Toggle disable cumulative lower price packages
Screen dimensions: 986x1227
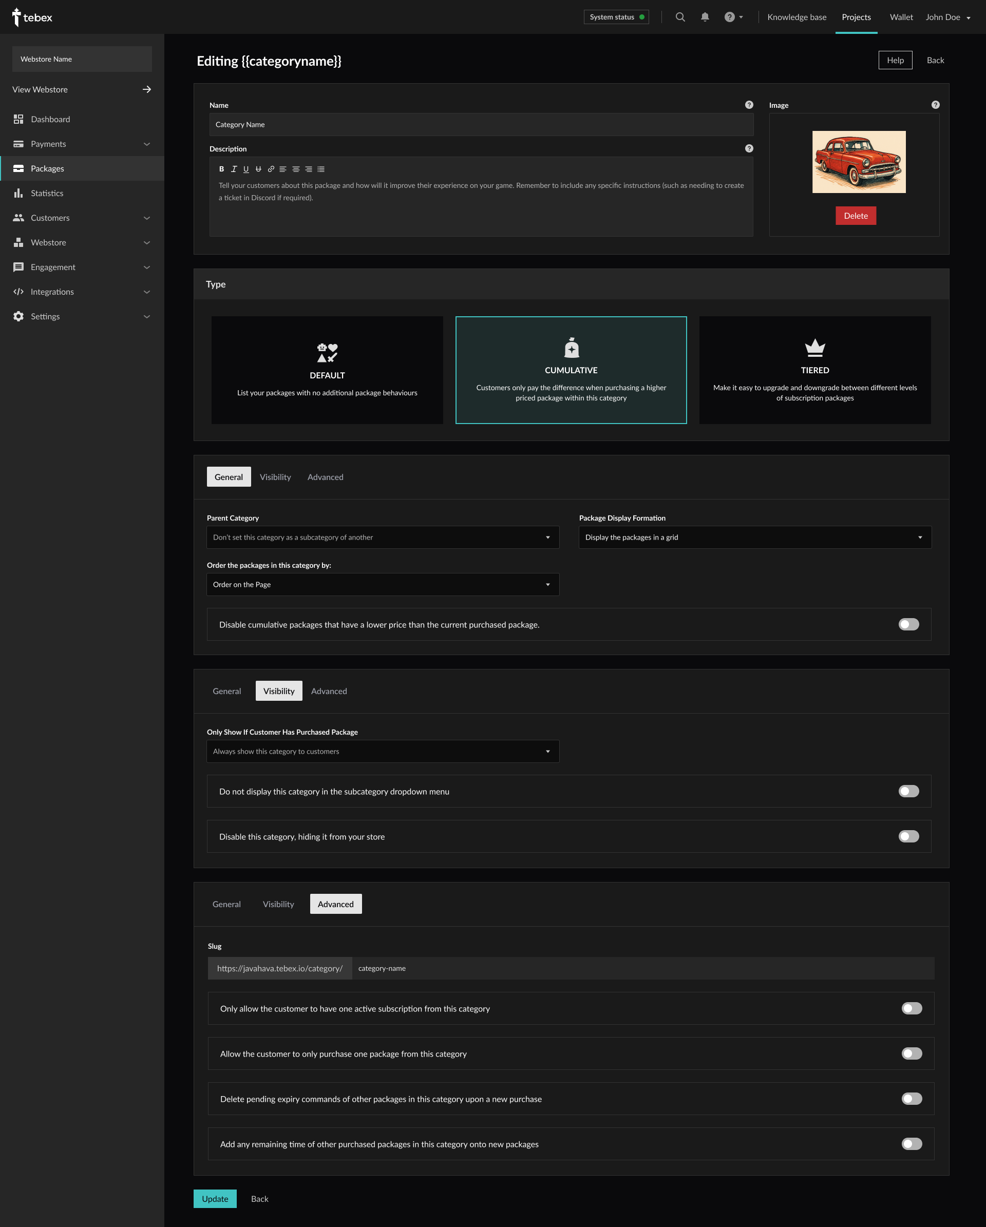pyautogui.click(x=908, y=624)
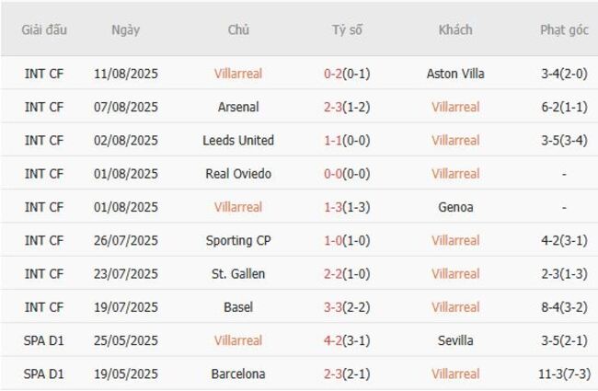The image size is (598, 391).
Task: Click the Giải đấu column header
Action: (x=44, y=29)
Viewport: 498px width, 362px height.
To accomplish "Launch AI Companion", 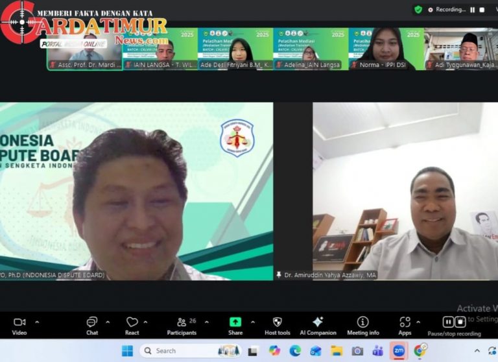I will tap(318, 322).
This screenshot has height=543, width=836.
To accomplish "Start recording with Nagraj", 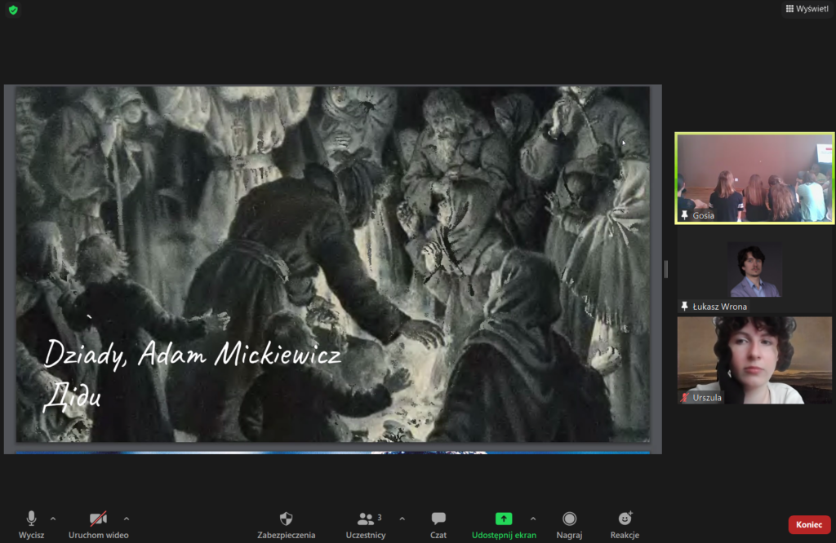I will coord(569,524).
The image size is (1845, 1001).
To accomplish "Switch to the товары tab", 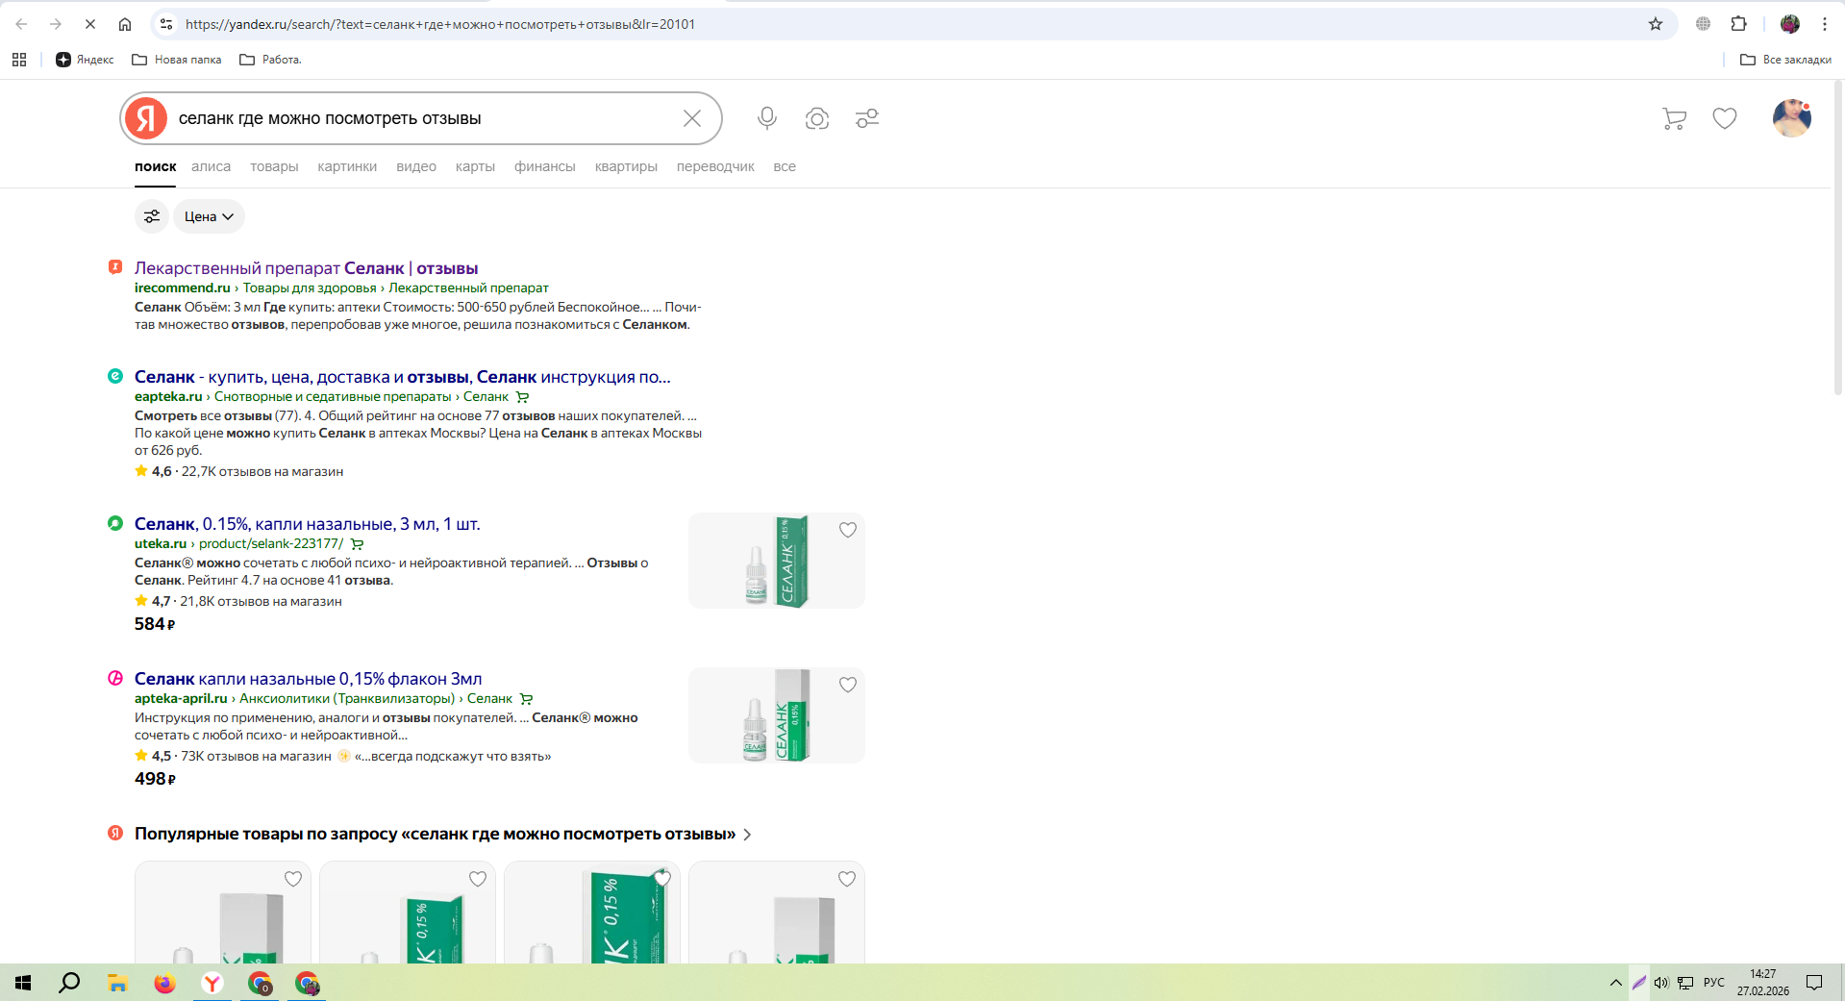I will (x=274, y=166).
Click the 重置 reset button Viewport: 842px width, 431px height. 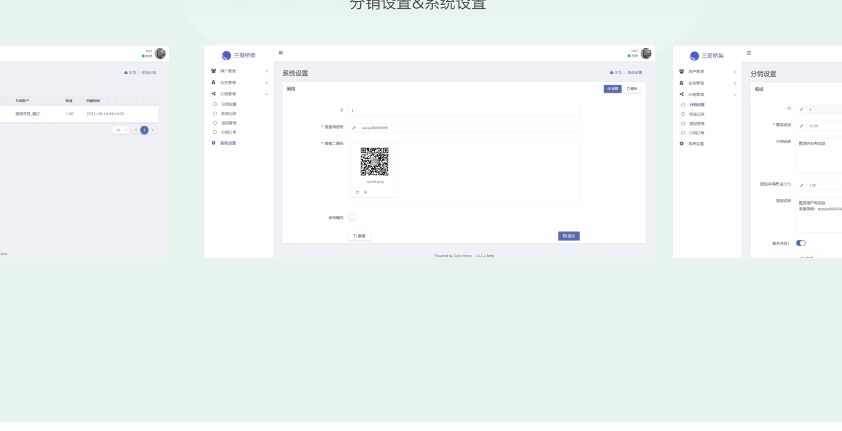click(359, 236)
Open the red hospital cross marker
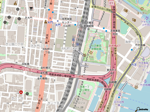150x112 pixels. (x=21, y=93)
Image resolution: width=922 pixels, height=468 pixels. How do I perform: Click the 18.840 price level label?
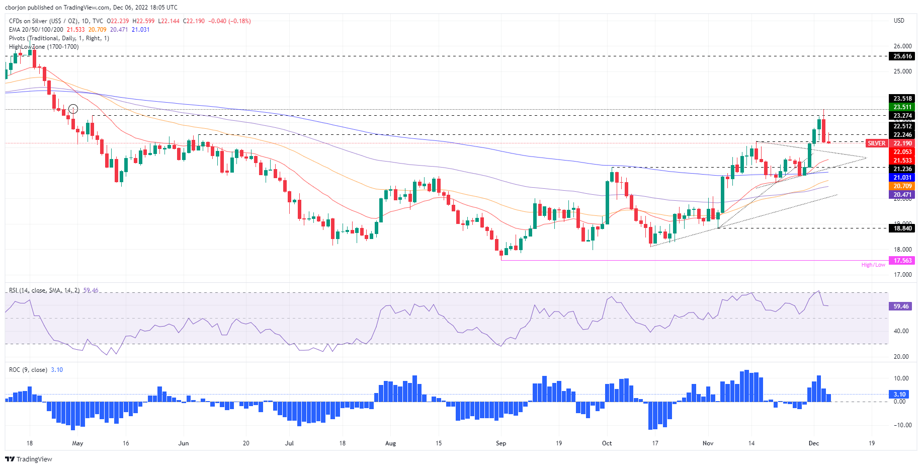coord(902,228)
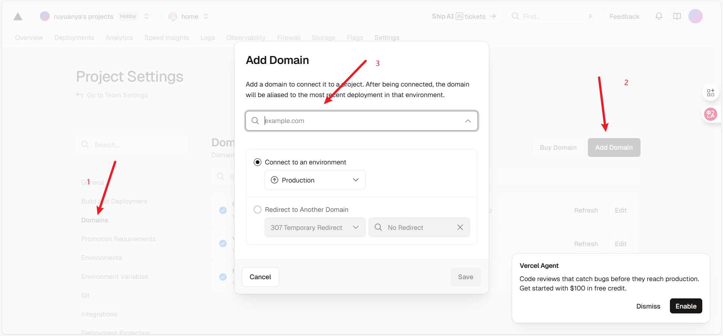Select Connect to an environment option
This screenshot has width=723, height=336.
(258, 162)
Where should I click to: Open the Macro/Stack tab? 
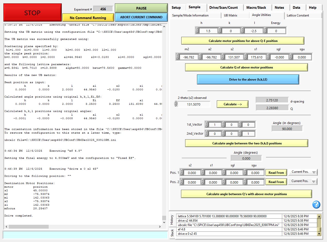click(x=256, y=7)
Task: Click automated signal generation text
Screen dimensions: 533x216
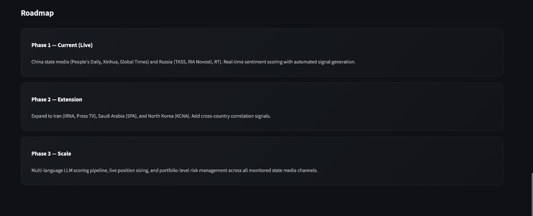Action: (x=324, y=62)
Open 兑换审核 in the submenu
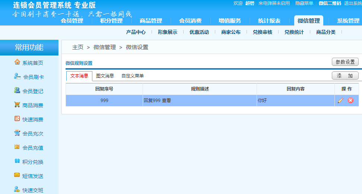 click(x=263, y=32)
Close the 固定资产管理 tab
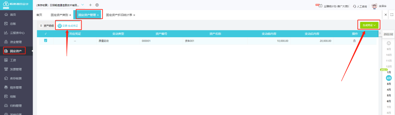 point(98,15)
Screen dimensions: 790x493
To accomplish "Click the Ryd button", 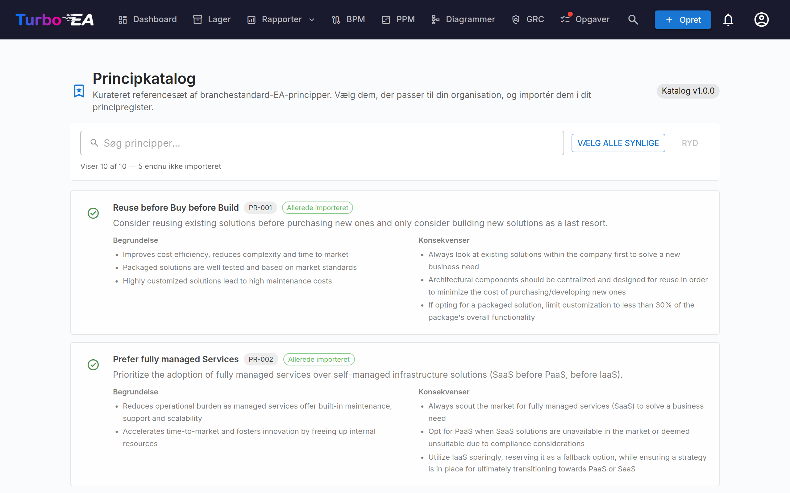I will (x=690, y=143).
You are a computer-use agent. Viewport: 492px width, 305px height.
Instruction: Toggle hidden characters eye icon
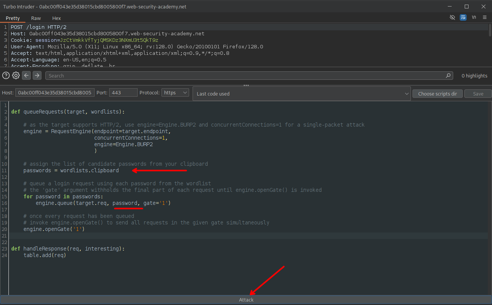click(x=452, y=18)
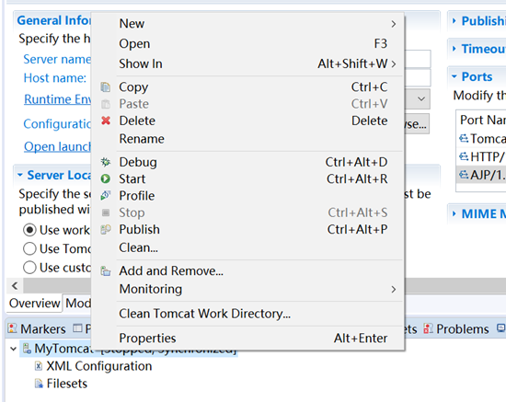
Task: Select Use workspace metadata radio button
Action: (29, 230)
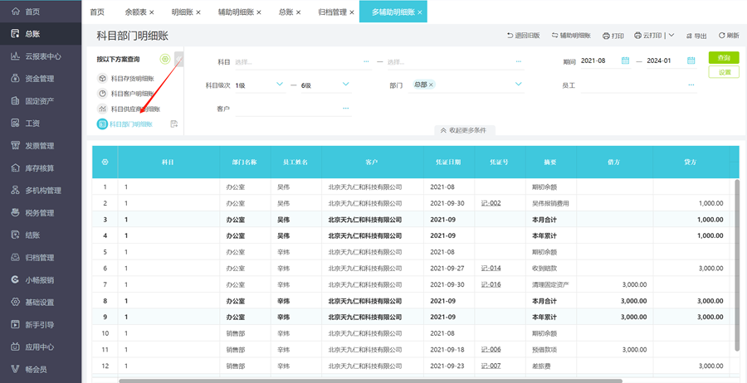Collapse conditions with 收起更多条件
The height and width of the screenshot is (383, 747).
point(465,130)
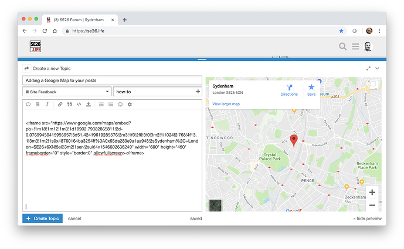This screenshot has height=249, width=404.
Task: Open the View larger map link
Action: point(226,104)
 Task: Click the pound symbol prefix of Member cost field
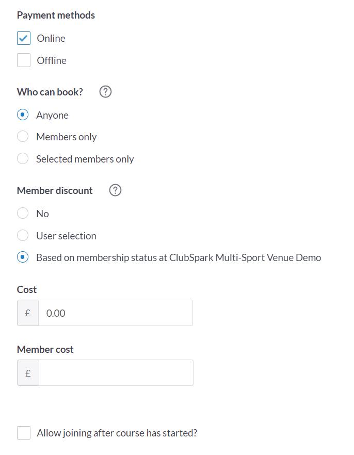(28, 373)
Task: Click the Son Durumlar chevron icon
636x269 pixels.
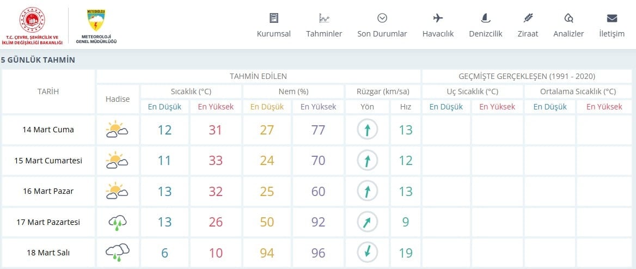Action: tap(382, 18)
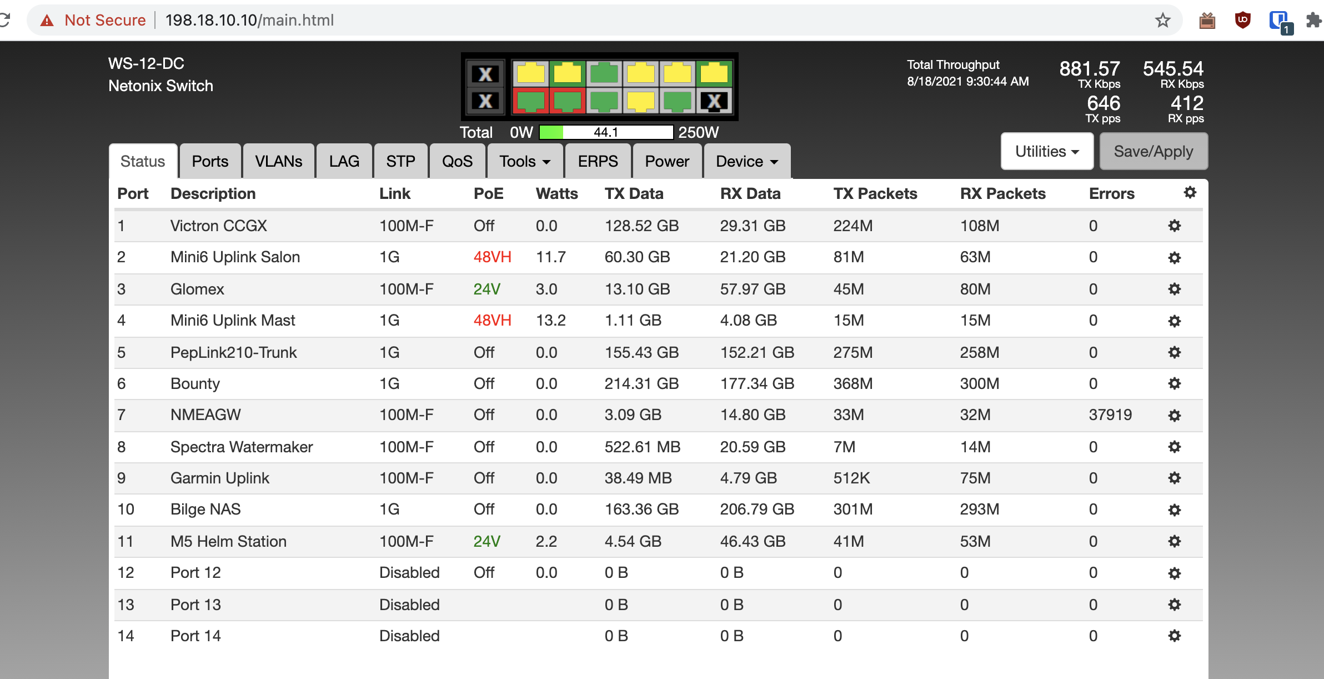Screen dimensions: 1324x679
Task: Open gear settings for Bilge NAS row
Action: (x=1174, y=510)
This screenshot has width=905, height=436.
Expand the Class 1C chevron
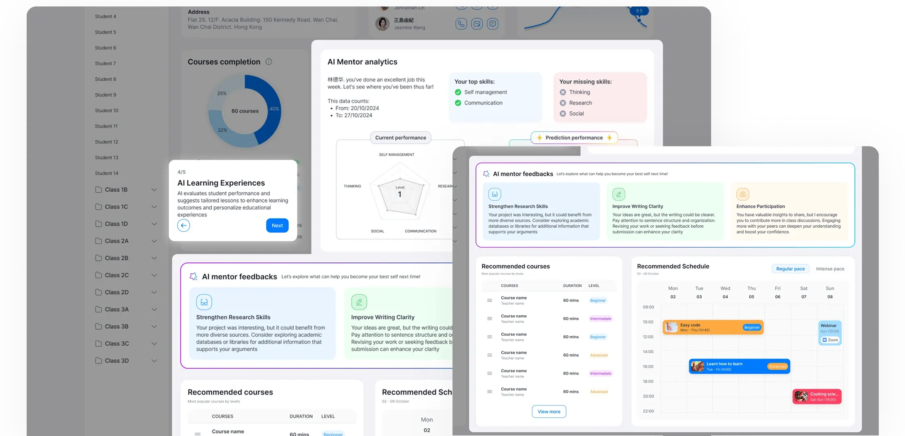(x=154, y=207)
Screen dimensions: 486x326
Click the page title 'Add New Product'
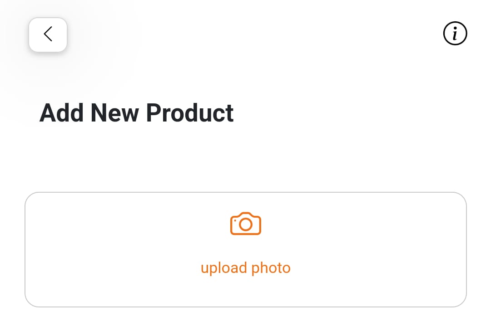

• _Stated problem_
Pull out each line of the material above that contains the word "Toggle", and reproduce those lines unchanged.

• _Task output_
Toggle disable cumulative lower price packages
Instruction: Toggle hidden characters eye icon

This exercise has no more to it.